The company said that investment firm Clayton, Dubilier and Rice (CDR) had agreed to invest £85m into SIG, and would take two board seats as a result.
The announcement initially prompted shares to jump, before falling back to sit 0.3 per cent up as of mid-morning.
The figures
SIG said it made a pre-tax loss of £112.7m in the last financial year, swinging from a profit of £10.3m in 2018.
The firm said that a nine per cent fall in underlying revenue to £2.1bn, caused by a loss of market share in the UK and Germany, was responsible for the swing.
Earnings per share also fell back 90 per cent from 6.3p to 0.6p.
In an attached trading update on the impact of coronavirus on the firm, SIG reported that revenues in March and April had fallen 37 per cent – £138.9m – on the previous year.
The firm said it had cash resources of around £135m, with net debt standing at £114.1m.
As a result of the challenging financial situation, SIG’s board has decided against paying out a dividend this year.
Why it’s interesting
Acknowledging that the previous year’s results were a disappointment, the firm said it was now ready to strengthen its capital structure through a placing.
The raising will be structured in two parts, with the initial £60m being placed to CDR at 25p per share.

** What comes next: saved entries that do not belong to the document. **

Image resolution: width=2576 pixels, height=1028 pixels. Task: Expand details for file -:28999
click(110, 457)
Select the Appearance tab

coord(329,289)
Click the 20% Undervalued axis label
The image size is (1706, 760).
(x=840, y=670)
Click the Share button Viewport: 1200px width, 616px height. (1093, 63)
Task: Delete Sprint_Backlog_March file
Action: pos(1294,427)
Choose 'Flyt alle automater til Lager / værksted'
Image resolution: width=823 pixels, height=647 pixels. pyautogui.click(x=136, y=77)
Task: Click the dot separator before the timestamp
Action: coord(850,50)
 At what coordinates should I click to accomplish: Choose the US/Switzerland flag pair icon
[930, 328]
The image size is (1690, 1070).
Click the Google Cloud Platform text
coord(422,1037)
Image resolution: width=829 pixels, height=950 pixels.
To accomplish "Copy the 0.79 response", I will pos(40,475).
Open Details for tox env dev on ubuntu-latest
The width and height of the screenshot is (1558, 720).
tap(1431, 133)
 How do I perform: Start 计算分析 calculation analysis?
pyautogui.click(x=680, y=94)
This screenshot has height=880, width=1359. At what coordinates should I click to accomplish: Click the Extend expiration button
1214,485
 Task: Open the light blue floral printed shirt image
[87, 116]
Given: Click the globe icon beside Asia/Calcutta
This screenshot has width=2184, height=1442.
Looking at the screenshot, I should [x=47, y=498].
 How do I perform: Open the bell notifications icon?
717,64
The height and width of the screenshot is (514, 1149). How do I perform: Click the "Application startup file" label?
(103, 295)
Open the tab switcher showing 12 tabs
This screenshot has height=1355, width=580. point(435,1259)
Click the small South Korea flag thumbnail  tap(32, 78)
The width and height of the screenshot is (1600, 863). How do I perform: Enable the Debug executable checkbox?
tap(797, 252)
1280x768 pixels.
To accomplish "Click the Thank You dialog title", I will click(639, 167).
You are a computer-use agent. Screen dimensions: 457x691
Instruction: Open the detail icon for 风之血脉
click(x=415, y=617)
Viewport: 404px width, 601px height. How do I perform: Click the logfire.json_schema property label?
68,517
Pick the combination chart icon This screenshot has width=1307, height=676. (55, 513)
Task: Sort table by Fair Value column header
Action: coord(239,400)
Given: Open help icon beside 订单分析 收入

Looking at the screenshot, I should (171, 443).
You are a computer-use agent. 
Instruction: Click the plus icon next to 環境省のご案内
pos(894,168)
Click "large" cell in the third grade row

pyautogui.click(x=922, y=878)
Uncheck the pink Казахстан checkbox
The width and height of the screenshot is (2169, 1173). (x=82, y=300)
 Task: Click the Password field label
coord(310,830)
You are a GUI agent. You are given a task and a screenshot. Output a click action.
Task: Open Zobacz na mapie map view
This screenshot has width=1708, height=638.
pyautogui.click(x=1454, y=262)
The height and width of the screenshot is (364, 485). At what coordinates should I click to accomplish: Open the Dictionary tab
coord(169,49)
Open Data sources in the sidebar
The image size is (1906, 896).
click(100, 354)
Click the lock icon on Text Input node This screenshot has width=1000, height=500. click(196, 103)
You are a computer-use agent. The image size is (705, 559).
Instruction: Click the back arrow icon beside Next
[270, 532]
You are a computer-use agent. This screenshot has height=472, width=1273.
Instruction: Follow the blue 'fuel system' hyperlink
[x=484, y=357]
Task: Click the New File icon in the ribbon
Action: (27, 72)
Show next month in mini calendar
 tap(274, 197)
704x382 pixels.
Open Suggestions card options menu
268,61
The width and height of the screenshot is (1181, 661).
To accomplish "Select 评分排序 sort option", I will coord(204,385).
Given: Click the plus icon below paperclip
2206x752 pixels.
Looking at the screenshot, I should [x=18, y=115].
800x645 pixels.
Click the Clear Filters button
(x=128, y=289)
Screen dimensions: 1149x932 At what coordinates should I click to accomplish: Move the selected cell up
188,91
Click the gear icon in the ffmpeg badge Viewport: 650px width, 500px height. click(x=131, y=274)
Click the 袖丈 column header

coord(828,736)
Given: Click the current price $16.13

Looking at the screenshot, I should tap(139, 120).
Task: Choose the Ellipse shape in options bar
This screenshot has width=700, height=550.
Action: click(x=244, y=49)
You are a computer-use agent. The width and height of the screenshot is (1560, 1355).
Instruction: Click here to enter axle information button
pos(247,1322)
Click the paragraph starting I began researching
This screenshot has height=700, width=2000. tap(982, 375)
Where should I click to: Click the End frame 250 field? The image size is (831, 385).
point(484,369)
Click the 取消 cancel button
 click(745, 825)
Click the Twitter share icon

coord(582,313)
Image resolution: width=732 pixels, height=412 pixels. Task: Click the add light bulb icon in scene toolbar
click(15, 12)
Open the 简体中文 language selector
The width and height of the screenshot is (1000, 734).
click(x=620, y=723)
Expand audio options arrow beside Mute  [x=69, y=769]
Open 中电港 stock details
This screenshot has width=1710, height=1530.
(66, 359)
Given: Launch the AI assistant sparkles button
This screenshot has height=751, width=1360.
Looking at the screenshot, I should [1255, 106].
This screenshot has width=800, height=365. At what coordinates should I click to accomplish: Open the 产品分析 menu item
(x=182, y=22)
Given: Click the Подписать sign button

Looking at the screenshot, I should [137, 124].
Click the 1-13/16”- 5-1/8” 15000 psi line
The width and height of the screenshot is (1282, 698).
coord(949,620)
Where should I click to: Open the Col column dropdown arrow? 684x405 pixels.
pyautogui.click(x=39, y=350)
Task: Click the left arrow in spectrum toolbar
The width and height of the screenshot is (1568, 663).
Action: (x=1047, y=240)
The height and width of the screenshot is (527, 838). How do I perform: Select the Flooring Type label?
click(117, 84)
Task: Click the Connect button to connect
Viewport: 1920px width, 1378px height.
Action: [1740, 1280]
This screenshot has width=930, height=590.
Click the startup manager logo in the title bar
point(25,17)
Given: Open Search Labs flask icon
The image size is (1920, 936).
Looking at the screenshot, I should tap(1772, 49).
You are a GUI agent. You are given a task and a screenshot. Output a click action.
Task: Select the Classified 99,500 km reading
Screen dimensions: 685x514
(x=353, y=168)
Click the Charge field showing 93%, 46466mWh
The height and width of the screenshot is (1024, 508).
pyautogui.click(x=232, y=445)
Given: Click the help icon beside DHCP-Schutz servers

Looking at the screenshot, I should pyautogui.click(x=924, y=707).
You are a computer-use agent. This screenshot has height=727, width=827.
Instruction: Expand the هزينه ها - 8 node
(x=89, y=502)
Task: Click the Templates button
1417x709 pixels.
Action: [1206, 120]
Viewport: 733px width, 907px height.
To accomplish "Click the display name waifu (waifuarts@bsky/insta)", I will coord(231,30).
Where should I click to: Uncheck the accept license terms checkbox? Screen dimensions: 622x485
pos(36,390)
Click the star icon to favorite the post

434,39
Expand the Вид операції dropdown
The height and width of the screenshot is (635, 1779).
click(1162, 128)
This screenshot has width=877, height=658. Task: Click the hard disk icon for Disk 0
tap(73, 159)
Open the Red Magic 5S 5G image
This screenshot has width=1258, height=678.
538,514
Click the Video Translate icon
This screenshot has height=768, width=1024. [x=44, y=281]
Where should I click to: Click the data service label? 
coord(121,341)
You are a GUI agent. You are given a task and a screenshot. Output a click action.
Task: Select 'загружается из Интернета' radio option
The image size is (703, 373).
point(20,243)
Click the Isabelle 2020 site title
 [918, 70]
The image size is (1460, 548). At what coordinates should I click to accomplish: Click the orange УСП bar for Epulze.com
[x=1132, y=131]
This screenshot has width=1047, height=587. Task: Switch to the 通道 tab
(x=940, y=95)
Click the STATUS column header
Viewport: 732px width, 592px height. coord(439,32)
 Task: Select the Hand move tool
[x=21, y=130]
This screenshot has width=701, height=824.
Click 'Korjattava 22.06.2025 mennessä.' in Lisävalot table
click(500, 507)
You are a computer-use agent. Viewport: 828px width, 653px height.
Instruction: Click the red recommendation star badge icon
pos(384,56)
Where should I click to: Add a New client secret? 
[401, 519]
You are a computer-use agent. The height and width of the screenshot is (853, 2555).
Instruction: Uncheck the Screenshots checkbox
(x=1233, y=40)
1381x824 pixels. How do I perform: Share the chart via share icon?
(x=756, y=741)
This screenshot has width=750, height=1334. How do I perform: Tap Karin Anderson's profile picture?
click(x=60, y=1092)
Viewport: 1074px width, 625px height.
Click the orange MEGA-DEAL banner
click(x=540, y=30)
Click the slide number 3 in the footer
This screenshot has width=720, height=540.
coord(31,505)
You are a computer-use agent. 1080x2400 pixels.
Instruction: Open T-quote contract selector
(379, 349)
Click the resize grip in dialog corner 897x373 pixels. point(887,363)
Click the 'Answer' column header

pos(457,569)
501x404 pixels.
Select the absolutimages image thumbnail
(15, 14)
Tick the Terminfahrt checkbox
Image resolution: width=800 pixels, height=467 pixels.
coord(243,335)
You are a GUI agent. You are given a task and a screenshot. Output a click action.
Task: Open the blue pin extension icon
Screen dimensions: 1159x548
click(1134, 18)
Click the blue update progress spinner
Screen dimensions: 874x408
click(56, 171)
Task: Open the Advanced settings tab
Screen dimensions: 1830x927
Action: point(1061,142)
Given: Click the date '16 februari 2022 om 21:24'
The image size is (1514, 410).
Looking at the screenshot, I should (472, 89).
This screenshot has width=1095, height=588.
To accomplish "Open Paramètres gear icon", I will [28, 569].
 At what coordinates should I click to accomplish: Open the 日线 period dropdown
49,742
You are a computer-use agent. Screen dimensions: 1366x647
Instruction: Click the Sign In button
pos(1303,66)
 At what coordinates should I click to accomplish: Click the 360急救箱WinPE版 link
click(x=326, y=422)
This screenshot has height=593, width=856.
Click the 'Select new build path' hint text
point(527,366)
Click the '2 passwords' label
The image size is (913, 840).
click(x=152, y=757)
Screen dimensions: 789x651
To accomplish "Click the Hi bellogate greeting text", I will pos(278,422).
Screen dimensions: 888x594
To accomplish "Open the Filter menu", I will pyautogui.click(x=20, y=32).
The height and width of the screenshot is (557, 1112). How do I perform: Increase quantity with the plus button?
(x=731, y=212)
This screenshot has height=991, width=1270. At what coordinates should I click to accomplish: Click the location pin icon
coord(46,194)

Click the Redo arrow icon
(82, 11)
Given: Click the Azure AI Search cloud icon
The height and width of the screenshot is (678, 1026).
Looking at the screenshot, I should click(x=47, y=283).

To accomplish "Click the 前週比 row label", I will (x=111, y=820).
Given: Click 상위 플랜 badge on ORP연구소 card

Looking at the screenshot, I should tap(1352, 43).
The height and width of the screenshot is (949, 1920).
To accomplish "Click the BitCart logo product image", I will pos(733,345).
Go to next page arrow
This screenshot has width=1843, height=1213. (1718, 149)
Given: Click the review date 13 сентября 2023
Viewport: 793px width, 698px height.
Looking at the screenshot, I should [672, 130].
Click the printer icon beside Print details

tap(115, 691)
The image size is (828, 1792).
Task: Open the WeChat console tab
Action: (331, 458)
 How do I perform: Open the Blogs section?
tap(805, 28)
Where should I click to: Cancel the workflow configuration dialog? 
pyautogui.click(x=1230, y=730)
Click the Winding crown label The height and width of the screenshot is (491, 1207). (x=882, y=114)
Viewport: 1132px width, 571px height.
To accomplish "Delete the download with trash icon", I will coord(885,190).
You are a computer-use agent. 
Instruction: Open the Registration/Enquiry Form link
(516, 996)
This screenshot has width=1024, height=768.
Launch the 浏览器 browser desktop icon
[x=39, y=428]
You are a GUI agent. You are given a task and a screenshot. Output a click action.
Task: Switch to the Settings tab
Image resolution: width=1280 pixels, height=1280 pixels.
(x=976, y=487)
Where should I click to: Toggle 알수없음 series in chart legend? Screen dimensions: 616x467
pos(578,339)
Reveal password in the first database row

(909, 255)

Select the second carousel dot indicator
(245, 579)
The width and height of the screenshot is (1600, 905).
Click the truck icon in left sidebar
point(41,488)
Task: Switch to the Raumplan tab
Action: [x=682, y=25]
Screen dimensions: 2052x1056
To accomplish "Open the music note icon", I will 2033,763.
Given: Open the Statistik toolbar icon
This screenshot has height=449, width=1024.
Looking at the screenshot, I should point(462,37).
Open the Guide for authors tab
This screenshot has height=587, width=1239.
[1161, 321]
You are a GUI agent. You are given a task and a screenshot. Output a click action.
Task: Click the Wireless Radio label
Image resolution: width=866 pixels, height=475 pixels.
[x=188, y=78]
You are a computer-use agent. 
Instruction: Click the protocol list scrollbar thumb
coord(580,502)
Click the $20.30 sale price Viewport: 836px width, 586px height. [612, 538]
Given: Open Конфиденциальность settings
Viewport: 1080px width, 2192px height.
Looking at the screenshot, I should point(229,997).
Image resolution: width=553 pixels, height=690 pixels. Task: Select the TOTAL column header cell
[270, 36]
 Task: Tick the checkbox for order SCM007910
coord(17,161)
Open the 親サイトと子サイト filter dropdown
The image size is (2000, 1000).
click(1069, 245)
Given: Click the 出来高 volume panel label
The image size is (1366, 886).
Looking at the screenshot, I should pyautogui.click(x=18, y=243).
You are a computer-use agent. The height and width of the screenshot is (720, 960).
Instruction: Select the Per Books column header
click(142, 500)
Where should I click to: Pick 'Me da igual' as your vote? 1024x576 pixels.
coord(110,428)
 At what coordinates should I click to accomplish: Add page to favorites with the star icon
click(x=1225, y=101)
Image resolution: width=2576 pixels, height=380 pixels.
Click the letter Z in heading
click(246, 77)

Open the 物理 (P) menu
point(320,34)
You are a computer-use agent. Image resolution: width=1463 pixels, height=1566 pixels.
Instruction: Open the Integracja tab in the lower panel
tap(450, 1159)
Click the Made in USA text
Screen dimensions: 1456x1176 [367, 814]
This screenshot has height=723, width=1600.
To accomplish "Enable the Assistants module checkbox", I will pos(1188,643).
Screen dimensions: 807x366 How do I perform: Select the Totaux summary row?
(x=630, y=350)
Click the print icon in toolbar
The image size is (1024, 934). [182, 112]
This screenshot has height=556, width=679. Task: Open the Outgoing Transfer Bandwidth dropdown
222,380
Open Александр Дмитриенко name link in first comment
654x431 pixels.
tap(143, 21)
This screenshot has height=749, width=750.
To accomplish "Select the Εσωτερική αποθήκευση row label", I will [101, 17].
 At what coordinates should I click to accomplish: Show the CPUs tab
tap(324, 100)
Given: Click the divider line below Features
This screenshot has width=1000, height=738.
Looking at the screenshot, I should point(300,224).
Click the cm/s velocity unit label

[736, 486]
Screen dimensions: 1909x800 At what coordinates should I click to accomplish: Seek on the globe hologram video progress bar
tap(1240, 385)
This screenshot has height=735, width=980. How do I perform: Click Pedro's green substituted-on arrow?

The second £90m tranche would be offered to a broader range of investors and incorporate a pre-emptive offer, in which CDR would invest up to £25m.
CDR has guaranteed investment of £72.5m at the least, condition of a successful raise of at least £150m.
IKO, SIG’s largest shareholder, said that it was fully supportive of the strategy and equity raise.
What SIG said:
Chief executive Steve Francis said: “Since my appointment as CEO on 25 February, we have been developing a new strategy and organisational model which focuses on people, growth and active industry leadership.
“After nearly a decade of contraction, which has included disposals, rationalisation, debt and cost reduction, it is now time to focus on how to grow SIG.
I firmly believe that our new strategy for growth will provide the basis, not only for the restoration of profit and cash conversion, but also serve as a foundation to play a leading role in our industry in the years to come.